The objection was overruled and the witness was allowed to testify, whereupon he proceeded to give *402a substantially accurate description of the Michigan test for insanity. Defendant did not claim that the witness misstated the test. Nor did defendant argue that the witness was testifying to a legal conclusion, and the witness never did so testify. Defendant only objected to the statement of the test by the witness. We hold that if it was indeed error for the psychiatrist, who had been qualified as an expert in forensic psychiatry, to state the Michigan test for insanity, that such error was harmless. The jury in this case heard the test for insanity from several different sources. In the process of conducting voir dire the trial court stated the "Michigan test for insanity” twice and asked if any juror would be unable to apply this test. In his opening statement, defense counsel stated:

"Now, let me stop right here. At the beginning of the case, because I’m allowed during my opening statement to give you my theory, of the law, what are we talking about when we’re talking about criminal insanity? Michigan recognizes — and I’m giving you my theory, the court will instruct you what the law is — but basically Michigan recognizes a two-pronged test, they are the alternative, not both, you have to find one or the other. The first one is at the time of the offense did the defendant know the difference between right and wrong. Now, if you find that he did know the difference between right and wrong and the answer is 'yes,’ then, of course, he’s not insane. No one is insane under that definition. What you must go to then next is that if he did know the difference between right and wrong, did the defendant have the power, the will power to resist doing the act with which he is charged. Now, that is an alternative test, ladies and gentlemen of the jury and it is this second test upon which the defendant basically relies to substantiate his defense of insanity.”

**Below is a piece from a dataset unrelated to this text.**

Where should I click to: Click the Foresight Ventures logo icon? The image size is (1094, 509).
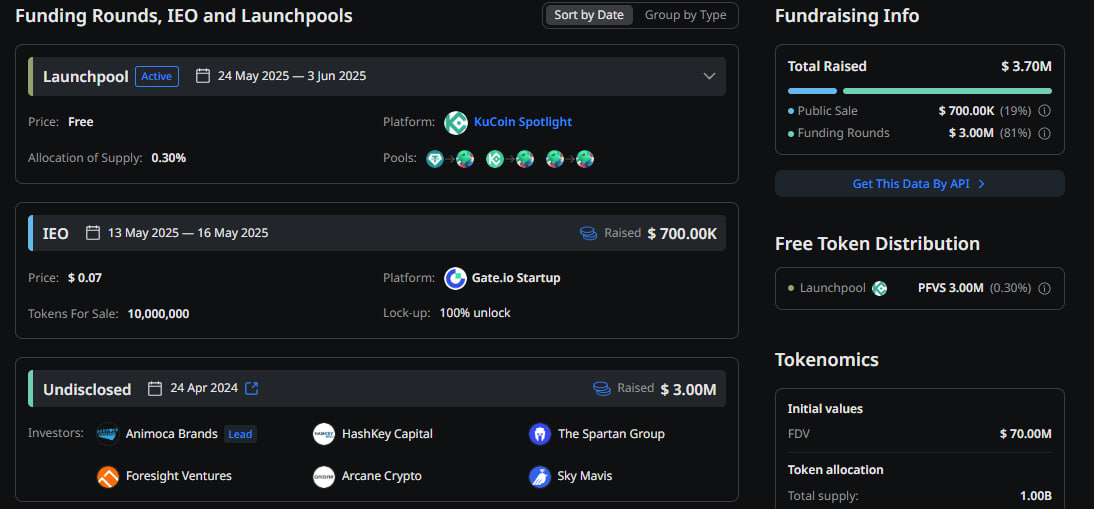point(108,476)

Defense counsel also said of one of his experts *403that: "Dr. Tanay will testify that on or about March 31, 1970, in his expert medical opinion, Keith Plummer was legally insane(Emphasis supplied.) Later in his opening argument he again stated that his expert witness would testify that defendant "was legally insane and therefore not criminally responsible for any action whatsoever”. In his closing argument, defense counsel stated:

"Now, I’m saying to you that Drs. Tanay and Kafi stated that on March 31, 1970 the day that Keith Plummer is charged by the people that he committed these crimes, that in their expert psychiatric opinion he was unable to help himself he was unable to resist doing what he did, and I’m saying to you that I believe his Honor will tell you that that is a test for legal insanity and if you have so much as a reasonable doubt that that condition was present in Keith Plummer on March 31, 1970 the law will not let you find him guilty and you have sworn to follow the law.” (Emphasis supplied.)

The jury was instructed that they were not bound by the opinion of any one or all of the witnesses but were free to reject part or all of the testimony. Finally, the trial court gave extensive attention to the test for insanity in his instructions. Counsel for both the people and the defendant told the jury to take the law on insanity from the trial court and to pay special attention to it.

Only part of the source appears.